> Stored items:
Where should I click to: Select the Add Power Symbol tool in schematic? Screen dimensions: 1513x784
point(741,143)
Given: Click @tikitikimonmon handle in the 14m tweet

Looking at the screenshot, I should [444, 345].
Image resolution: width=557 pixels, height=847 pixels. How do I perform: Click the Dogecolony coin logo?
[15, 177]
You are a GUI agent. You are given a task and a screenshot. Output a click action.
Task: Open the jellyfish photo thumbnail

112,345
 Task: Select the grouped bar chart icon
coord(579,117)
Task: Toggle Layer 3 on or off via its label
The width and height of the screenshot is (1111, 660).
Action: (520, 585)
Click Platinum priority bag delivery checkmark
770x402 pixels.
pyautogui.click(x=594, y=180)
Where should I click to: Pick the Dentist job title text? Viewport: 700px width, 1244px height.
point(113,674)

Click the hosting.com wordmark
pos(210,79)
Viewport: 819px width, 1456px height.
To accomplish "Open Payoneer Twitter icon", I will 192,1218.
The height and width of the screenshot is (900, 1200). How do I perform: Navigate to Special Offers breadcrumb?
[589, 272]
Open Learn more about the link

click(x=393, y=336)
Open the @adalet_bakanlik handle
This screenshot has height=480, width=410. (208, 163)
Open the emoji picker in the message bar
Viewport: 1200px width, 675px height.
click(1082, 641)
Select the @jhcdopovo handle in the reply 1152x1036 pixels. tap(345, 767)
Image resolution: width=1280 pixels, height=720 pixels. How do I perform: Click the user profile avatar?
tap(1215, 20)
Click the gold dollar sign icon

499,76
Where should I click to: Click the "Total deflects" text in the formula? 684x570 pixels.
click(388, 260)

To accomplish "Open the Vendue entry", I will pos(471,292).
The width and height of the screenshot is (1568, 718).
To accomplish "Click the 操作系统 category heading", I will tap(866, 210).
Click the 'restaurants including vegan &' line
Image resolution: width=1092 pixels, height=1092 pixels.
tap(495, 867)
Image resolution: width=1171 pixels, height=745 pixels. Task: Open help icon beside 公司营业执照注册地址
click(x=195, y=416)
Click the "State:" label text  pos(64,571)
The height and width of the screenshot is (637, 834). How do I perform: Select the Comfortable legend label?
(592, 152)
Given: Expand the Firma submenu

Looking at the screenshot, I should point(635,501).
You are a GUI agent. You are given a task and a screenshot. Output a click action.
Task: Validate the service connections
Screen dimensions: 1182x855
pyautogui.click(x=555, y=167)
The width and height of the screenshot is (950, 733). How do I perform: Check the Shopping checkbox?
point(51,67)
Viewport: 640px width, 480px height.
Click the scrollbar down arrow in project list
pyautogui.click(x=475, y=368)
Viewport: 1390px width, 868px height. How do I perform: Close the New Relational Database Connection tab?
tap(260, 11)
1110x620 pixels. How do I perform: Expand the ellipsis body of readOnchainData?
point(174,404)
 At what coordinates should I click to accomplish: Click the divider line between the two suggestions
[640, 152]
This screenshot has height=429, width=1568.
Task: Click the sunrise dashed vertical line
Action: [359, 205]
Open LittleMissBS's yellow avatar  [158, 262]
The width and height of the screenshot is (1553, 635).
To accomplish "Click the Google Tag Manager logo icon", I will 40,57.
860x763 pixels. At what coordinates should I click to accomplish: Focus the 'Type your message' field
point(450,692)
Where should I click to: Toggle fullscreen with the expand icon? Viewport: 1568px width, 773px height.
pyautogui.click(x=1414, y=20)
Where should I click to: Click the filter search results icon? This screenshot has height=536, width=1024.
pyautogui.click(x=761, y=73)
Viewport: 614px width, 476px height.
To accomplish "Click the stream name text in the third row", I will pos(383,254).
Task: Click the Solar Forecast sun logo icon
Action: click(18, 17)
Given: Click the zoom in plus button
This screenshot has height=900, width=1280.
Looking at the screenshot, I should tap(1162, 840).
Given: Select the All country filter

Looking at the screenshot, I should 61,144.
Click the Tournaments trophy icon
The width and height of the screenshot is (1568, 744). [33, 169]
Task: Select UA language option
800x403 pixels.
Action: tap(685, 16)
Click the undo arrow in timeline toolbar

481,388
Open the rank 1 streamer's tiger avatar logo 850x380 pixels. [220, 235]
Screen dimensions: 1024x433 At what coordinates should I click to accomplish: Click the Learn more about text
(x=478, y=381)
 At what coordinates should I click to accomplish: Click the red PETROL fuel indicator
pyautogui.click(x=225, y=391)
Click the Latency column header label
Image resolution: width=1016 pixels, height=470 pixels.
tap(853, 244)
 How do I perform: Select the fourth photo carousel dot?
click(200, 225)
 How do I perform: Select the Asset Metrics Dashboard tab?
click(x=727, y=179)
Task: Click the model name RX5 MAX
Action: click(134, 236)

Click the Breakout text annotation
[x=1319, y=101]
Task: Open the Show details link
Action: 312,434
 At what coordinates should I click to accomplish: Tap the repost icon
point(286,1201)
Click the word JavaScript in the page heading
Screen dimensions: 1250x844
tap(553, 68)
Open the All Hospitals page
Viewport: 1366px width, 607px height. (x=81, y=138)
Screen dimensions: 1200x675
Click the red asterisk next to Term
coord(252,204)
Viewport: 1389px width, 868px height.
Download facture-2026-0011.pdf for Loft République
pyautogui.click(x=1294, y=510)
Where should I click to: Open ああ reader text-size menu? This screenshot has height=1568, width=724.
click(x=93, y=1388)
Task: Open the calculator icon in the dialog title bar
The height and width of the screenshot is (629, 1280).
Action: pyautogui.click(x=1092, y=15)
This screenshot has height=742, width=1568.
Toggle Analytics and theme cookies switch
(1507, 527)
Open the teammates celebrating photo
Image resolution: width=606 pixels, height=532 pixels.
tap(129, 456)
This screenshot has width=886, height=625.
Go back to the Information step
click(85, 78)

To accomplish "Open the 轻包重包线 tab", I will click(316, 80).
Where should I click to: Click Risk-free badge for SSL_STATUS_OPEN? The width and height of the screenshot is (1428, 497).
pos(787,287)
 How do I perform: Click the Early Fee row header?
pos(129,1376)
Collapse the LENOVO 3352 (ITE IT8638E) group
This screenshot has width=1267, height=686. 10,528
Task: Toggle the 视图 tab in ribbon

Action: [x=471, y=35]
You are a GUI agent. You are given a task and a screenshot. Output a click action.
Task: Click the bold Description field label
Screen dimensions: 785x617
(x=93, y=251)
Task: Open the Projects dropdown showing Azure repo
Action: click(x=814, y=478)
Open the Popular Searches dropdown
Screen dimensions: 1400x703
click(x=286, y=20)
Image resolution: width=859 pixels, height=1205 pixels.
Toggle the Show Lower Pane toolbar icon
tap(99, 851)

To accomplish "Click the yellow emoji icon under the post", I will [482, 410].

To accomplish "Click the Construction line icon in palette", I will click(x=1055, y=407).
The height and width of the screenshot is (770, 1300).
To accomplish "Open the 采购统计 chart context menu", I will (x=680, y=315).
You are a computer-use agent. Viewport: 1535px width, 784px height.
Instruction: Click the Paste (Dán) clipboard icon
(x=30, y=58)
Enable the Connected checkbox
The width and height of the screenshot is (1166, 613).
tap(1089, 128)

> Work request:
The answer must be exactly the lines from the one containing "Task: Toggle the 视图 tab in ribbon" through the final line of the data, both ends included, and nothing else.

> Task solution:
Task: Toggle the 视图 tab in ribbon

Action: [x=471, y=35]
You are a GUI agent. You are given a task and a screenshot. Output a click action.
Task: Click the bold Description field label
Screen dimensions: 785x617
(x=93, y=251)
Task: Open the Projects dropdown showing Azure repo
Action: click(x=814, y=478)
Open the Popular Searches dropdown
Screen dimensions: 1400x703
click(x=286, y=20)
Image resolution: width=859 pixels, height=1205 pixels.
Toggle the Show Lower Pane toolbar icon
tap(99, 851)

To accomplish "Click the yellow emoji icon under the post", I will [482, 410].

To accomplish "Click the Construction line icon in palette", I will click(x=1055, y=407).
The height and width of the screenshot is (770, 1300).
To accomplish "Open the 采购统计 chart context menu", I will (x=680, y=315).
You are a computer-use agent. Viewport: 1535px width, 784px height.
Instruction: Click the Paste (Dán) clipboard icon
(x=30, y=58)
Enable the Connected checkbox
The width and height of the screenshot is (1166, 613).
tap(1089, 128)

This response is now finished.